C. W. Blessin, W. L. Deatherage, J. F. Cavins, W. J. Garcia, and G. E. Inglett. Copyright 1979 by the American Association of Cereal Chemists, Inc. 

Dry-milled germ fractions originating from six different mills and derived from yellow, white, and high- lysine corns were evaluated as sources for the preparation of food-grade, high-protein flours. Germs from commercial streams were separated into three fractions: +6, -6+10, and -10. The two fractions larger than 10 mesh were aspirated separately, combined, flaked, extracted with hexane, dried, and ground. The finished flour consisted of material that passed through a 9XX bolting silk.
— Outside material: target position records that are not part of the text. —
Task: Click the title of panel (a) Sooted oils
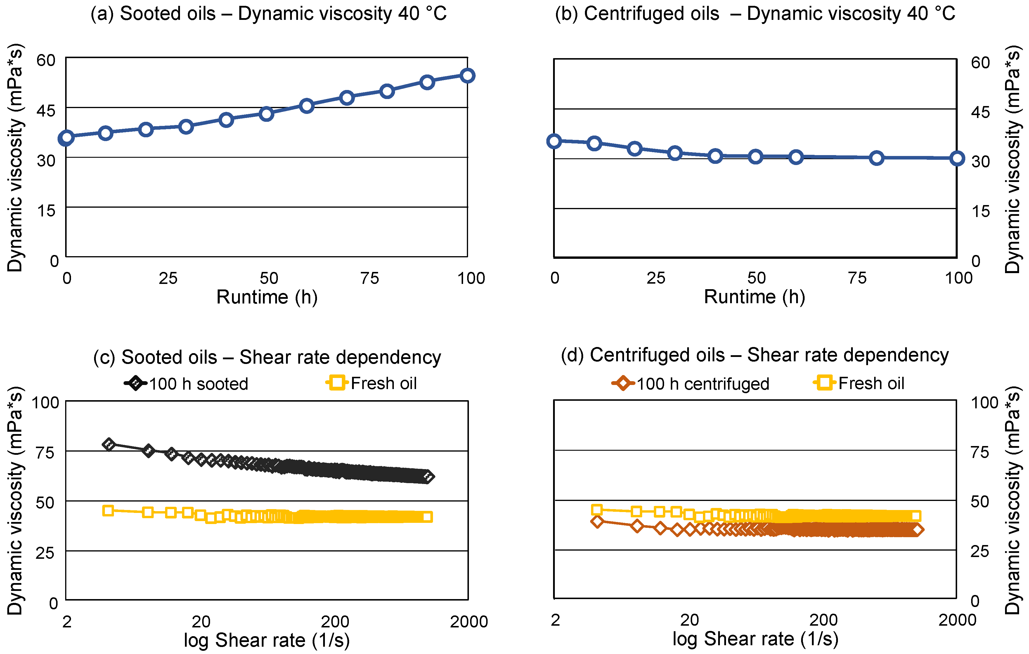[268, 14]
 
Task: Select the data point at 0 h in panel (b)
[554, 141]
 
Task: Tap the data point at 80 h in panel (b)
[876, 158]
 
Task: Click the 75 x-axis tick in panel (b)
[857, 278]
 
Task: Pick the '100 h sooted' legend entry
[186, 383]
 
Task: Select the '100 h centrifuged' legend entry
[691, 383]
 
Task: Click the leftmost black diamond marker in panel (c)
[109, 444]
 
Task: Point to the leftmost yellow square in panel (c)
[108, 511]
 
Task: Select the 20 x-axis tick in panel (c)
[201, 622]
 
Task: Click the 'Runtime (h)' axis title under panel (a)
[267, 297]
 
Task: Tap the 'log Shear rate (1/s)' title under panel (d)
[755, 639]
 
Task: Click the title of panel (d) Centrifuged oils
[755, 355]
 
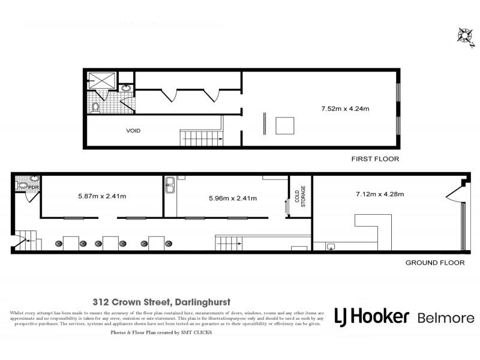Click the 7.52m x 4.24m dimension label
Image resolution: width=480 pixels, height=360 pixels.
point(344,109)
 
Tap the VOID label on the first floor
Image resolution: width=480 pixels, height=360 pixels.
point(133,130)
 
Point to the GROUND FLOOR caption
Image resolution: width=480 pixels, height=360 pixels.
point(435,263)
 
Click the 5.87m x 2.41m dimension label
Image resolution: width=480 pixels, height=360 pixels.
point(102,196)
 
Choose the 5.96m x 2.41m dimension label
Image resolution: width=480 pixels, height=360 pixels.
point(232,198)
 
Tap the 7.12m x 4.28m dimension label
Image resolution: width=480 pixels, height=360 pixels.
point(379,194)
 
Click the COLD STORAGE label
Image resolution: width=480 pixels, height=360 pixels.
point(301,196)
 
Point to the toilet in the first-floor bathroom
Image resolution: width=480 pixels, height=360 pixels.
point(95,108)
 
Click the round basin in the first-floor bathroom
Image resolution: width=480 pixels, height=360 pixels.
point(127,88)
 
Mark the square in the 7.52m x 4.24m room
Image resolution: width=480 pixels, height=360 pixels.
point(285,125)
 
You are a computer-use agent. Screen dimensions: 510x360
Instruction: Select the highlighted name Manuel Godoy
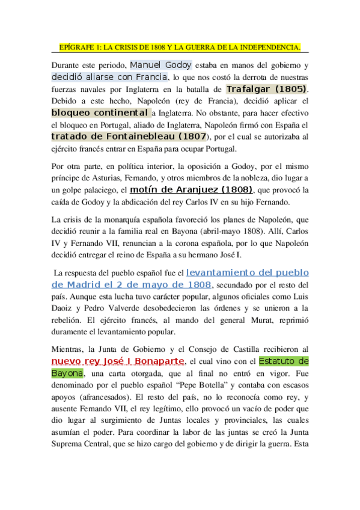[160, 65]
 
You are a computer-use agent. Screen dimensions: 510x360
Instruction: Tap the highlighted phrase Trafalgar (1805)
[269, 89]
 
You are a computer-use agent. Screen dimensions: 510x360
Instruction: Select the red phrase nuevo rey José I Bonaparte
[118, 361]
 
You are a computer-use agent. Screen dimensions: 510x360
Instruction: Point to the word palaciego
[102, 191]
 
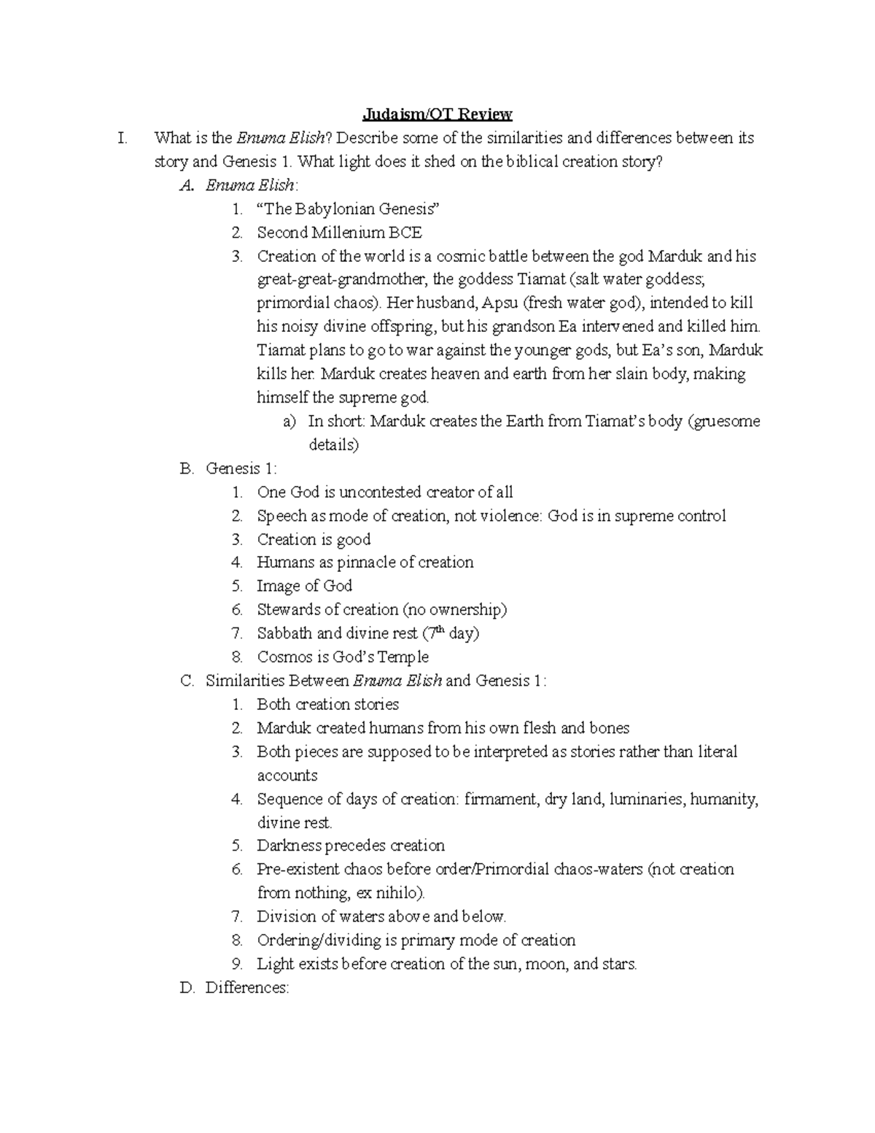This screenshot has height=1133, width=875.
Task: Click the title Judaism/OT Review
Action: pos(438,115)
Yield and compositional data on fat, ash, fiber, and protein were obtained on the crude germs, all intermediate fractions, and finished flours. Protein content of the six finished flours ranged from 20.5% in a white corn germ to 25.2% in a yellow germ. Amino acid compositions of the protein in the flours were similar regardless of corn type or mill source. Lysine accounted for approximately 5% of the 17 amino acids recovered from the flours. However, lysine represented only 1.5% of the amino acids in three other dry-milled products that included yellow and white corn meals and hominy grits. Color measurements showed that the corn germ flours contained more yellow pigments than did a bleached all-purpose wheat flour.